Definition 16.1 A page is a contiguous block of data. A probe is the first access to a page.
We are interested in symbol-table implementations that use a small number of probes. We avoid making specific assumptions about the page size and about the ratio of the time required for a probe to the time required, subsequently, to access items within the block. We expect these values to be on the order of 100 or 1000; we do not need to be more precise because the algorithms are not highly sensitive to these values.
This model is directly relevant, for example, in a file system in which files comprise blocks with unique identifiers and in which the purpose is to support efficient access, insertion, and deletion based on that identifier. A certain number of items fit on a block, and the cost of processing items within a block is insignificant compared to the cost of reading the block.
This model is also directly relevant in a virtual-memory system, where we simply refer directly to a huge amount of memory and rely on the system to keep the information that we use most often in fast storage (such as internal memory) and the information that we use infrequently in slow storage (such as a disk). Many computer systems have sophisticated paging mechanisms, which implement virtual memory by keeping recently used pages in a cache that can be accessed quickly. Paging systems are based on the same abstraction that we are considering: They divide the disk into blocks and assume that the cost of accessing a block for the first time far exceeds the cost of accessing data within the block.

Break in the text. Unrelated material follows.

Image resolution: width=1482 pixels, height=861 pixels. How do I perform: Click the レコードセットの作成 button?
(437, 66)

Our abstract notion of a page typically will correspond precisely to a block in a file system or to a page in a virtual-memory system. For simplicity, we generally assume this correspondence when considering the algorithms. For specific apps, we might have multiple pages per block or multiple blocks per page for system- or app-dependent reasons; such details do not diminish the effectiveness of the algorithms and thus underscore the utility of working at an abstract level.
We manipulate pages, references to pages, and items with keys. For a huge database, the most important problem to consider now is to maintain an index to the data. That is, as discussed briefly in , we assume that the items constituting our symbol table are stored in some static form somewhere and that our task is to build a data structure with keys and references to items that allows us to produce quickly a reference to a given item. For example, a telephone company might have customer information stored in a huge static database, with several indexes on the database, perhaps using different keys, for monthly billing, daily transaction processing, periodic solicitation, and so forth. For huge data sets, indexes are of critical importance: We generally do not make copies of the basic data, not only because we may not be able to afford the extra space, but also because we want to avoid the problems associated with maintaining the integrity of the data when we have multiple copies.

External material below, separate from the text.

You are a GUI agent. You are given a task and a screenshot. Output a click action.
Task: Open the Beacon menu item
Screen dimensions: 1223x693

Accordingly, we generally assume that each item is a reference to the actual data, which may be a page address or some more complex interface to a database. For simplicity, we do not keep copies of items in our data structures, but we may keep copies of keys—an approach that is often practical. Also, for simplicity in describing the algorithms, we do not use an abstract interface for item and page references—instead, we just use references to Item objects. Thus, we can use our implementations directly in a virtual-memory environment but have to convert the references and object accesses into more complex mechanisms to make them true external sorting methods.
We shall consider algorithms that, for a broad range of values of the two main parameters (block size and relative access time), implement search, insert, and other operations in a fully dynamic symbol table using only a few probes per operation. In the typical case where we perform huge numbers of operations, careful tuning might be effective. For example, if we can reduce the typical search cost from three probes to two probes, we might improve system performance by 50 percent! However, we will not consider such tuning here; its effectiveness is strongly system- and app-dependent.

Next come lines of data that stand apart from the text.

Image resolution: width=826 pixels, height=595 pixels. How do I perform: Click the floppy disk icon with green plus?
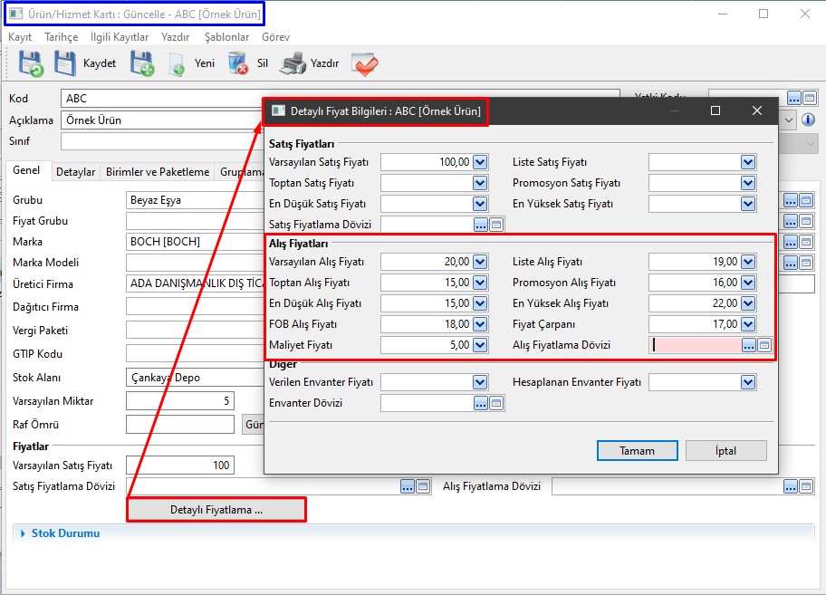[x=142, y=63]
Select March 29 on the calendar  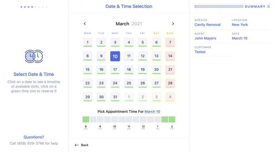pos(87,97)
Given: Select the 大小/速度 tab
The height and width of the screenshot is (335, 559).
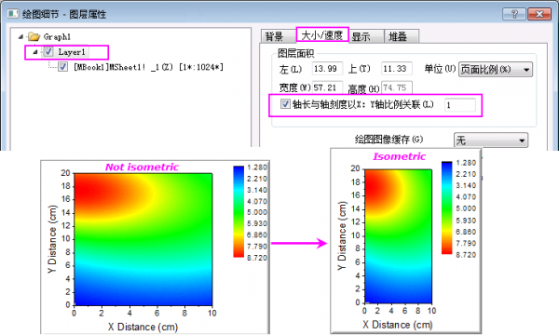Looking at the screenshot, I should [x=322, y=35].
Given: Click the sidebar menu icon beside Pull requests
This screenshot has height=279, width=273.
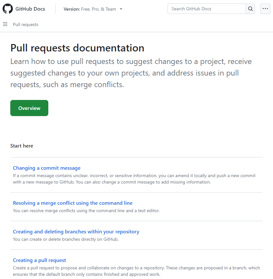Looking at the screenshot, I should pos(5,24).
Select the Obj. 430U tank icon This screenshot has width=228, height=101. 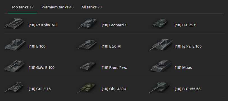(x=87, y=88)
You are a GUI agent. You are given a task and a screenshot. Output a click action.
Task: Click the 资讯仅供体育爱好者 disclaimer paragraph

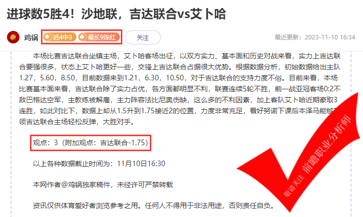pos(153,206)
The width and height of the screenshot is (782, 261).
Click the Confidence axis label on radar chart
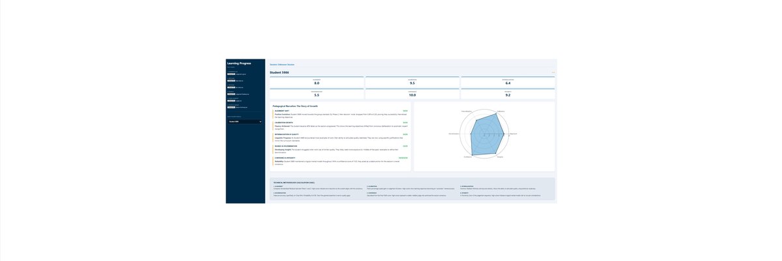(467, 157)
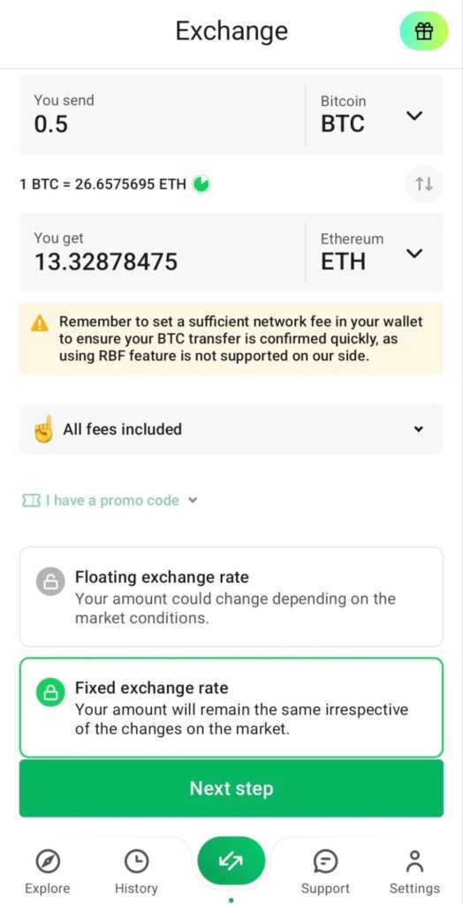The width and height of the screenshot is (463, 904).
Task: Tap the Next step button
Action: [x=231, y=788]
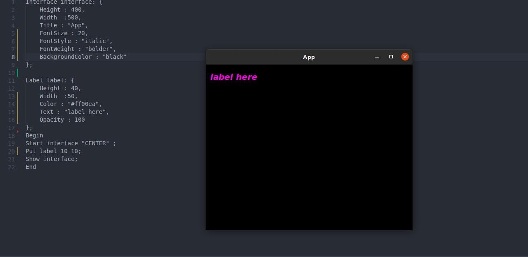Click the 'Show interface;' statement
528x257 pixels.
[52, 159]
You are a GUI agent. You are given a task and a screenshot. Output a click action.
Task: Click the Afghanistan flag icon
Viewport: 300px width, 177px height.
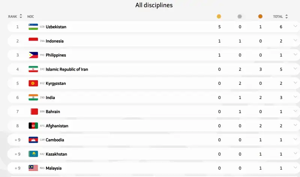[33, 126]
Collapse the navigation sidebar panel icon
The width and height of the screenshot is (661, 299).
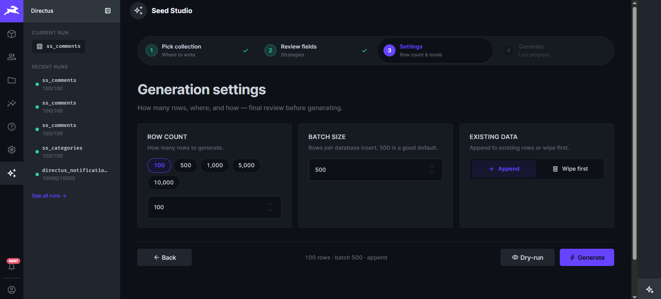pyautogui.click(x=108, y=11)
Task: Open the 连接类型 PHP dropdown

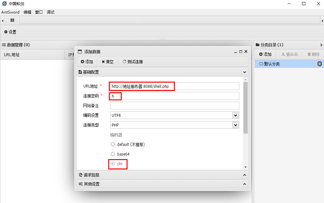Action: (235, 125)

On ancient machines, external storage devices were complex contraptions that not only were big and slow but also did not hold much information. Accordingly, it was important to work to overcome their limitations, and early coding lore is filled with tales of external file access programs that were timed perfectly to grab data off a rotating disk or drum and otherwise to minimize the amount of physical movement required to access data. Early lore is also filled with tales of spectacular failures of such attempts, where slight miscalculations made the process much slower than a naive implementation would have been. By contrast, modern storage devices not only are tiny and extremely fast but also hold huge amounts of information; so we generally do not need to address such problems. Indeed, in modern coding environments, we tend to shy away from dependencies on the properties of specific physical devices—it is generally more important that our programs be effective on a variety of machines (including those to be developed in the future) than that they achieve peak performance for a particular device.
For long-lived databases, there are numerous important implementation issues surrounding the general goals of maintaining the integrity of the data and providing flexible and reliable access. We do not address such issues here. For such apps, we may view the methods that we consider both as the underlying algorithms that will ultimately ensure good performance and as a starting point in the system design.